Quant modeling can use non-numerical data, too

Quant modeling can use non-numerical data, too

10-12-2021 | Visión

We find that text analysis can predict the risk and return characteristics of corporate bonds.

  • Patrick  Houweling
    Co-Head of Quant Fixed Income and Lead Portfolio Manager
  • Robbert-Jan 't Hoen
    't Hoen

Speed read

  • More than 80% of all corporate information is in an unstructured form
  • Literature finds that text in SEC filings predicts return and volatility of stocks
  • We show that results from the literature carry over to corporate bonds

It is estimated that over 80% of all business-relevant information is in an unstructured form, such as text, video, or audio.1 However, financial models traditionally only use numerical data, such as market prices and company accounting data. Hence, tapping into the large pool of unstructured data has the potential of enriching existing models. We investigated the opportunities that unstructured data present for investing in corporate bonds.2

Conozca las perspectivas más recientes
Conozca las perspectivas más recientes

Mining abundant sources of non-numerical data

Textual data is an important source of non-numerical data. Examples include news articles, social media posts, transcripts of management presentations and corporate reports. Until recently, usage of such text sources in analysis required human intervention to code attributes into numerical form – a slow and tedious process. Nowadays, due to advances in natural language processing (NLP) and the immense growth in computing power, text mining techniques can be used to systematically analyze vast amounts of text data.

Academics as well as practitioners have started analyzing text data for the purpose of predicting the risks and returns of stocks and bonds. One strand of research investigates the information content of corporate reports filed by publicly listed companies in the US with the Securities and Exchange Commission (SEC). Of these SEC filings, most attention is directed towards the annual (Form 10-K) and quarterly (Form 10-Q) reports. The reports are very extensive, owing to laws and regulations that prohibit companies from making materially false or misleading statements, and from omitting material information that would render disclosures misleading. Along with the numerical data from the financial statements, these filings contain large volumes of unstructured textual information.

The information in 10-Ks and 10-Qs should enable any investor to fully understand the state of a company. In practice, however, valuable information in these reports is easily overlooked, because of the daunting challenge of reading and grasping many pages of formal and often very technical text.3 These reports therefore provide an attractive avenue of research for the application of computer-based text analysis.

Data collection and pre-processing

We obtain all 10-Ks and 10-Qs of publicly listed US issuers of corporate bonds in the Bloomberg US Corporate Investment Grade and High Yield ex. Financials indices.
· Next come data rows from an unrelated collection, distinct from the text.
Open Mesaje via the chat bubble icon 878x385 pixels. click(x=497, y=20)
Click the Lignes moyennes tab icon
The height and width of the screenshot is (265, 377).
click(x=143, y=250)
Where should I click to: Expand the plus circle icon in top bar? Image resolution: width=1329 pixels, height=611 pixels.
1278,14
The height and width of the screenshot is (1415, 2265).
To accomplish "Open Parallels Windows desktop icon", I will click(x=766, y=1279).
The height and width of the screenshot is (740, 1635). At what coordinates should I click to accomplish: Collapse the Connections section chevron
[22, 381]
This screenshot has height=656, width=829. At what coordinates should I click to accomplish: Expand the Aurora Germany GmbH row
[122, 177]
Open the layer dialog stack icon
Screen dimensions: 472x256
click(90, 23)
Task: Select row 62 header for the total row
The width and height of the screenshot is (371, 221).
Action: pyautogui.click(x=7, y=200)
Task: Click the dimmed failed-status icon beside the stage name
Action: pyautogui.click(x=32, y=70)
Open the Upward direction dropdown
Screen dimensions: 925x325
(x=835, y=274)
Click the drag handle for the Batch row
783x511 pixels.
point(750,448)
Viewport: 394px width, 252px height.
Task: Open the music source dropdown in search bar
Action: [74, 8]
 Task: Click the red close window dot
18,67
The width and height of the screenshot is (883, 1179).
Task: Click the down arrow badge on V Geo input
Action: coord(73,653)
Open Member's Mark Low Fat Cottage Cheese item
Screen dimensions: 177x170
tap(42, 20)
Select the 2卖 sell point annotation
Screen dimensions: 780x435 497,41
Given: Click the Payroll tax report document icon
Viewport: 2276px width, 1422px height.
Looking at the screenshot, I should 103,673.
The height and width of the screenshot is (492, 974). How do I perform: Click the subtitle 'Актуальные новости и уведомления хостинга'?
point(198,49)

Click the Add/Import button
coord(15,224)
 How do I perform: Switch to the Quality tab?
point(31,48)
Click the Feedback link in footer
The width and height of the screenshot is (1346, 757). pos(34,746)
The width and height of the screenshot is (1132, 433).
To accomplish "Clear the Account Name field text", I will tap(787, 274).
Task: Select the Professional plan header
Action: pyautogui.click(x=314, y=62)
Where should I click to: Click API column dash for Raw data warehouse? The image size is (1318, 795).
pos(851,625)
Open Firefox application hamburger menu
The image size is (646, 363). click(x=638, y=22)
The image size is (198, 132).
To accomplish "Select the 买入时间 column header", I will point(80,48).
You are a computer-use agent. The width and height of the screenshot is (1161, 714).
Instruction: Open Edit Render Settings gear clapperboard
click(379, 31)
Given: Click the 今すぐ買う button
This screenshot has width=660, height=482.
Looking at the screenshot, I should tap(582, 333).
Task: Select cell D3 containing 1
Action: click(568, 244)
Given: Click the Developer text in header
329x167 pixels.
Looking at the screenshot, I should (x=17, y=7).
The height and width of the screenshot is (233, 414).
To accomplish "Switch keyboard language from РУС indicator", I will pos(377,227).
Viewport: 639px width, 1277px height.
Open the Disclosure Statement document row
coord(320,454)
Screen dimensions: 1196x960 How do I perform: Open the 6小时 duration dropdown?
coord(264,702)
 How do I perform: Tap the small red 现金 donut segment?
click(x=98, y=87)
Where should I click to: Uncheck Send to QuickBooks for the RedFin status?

The sample covers the period from 1994 to 2017 and contains a total of 212,400 filings, of which 57,952 are 10-Ks and 154,448 10-Qs.

Figure 1 | Filing size

Source: Robeco, EDGAR. Sample period 1994-2017.

To facilitate later analyses, we first clean each document so that only the text, numbers and symbols in the main body of the original filing remain. Figure 1 shows the average size of the cleaned files over time, as measured by the total number of characters. As expected, we find that 10-Ks are, on average, significantly larger than 10-Qs. Moreover, there is a strong upward trend in the size of 10-Ks and 10-Qs. This is driven largely by the gradual increase over time in required disclosures.

Text analysis

The next step in the research is to process the cleaned text data so that it becomes understandable to a computer. A commonly used method to convert text into a numerical format is the Bag-of-Words (BoW) model. BoW is an NLP technique that reduces the complexity of text data by removing information about word order and context. All that remains of each filing is a list of term frequencies, i.e., the number of times each unique word appears. The idea behind the model is that the more frequently a term is used, the more important it is.4

Changers and non-changers

A recently published academic article documents that the similarity of a company’s consecutive 10-Ks and 10-Qs is a significant predictor of stock return and stock return volatility: companies that make more changes to the text of their report compared to their previous report (which the article labels as ‘changers’) underperform companies with fewer changes (labeled as ‘non-changers’) by a wide margin.5 The rationale for this finding is that firms tend to repeat what they reported previously and that they are only required to change the text if there are material changes to the company or to its circumstances over the reporting period. Changes in the text are thus interpreted as being negative. Although extensive text changes are not necessarily a bad sign, analysis does show that these are mostly related to negative events and negative future stock returns.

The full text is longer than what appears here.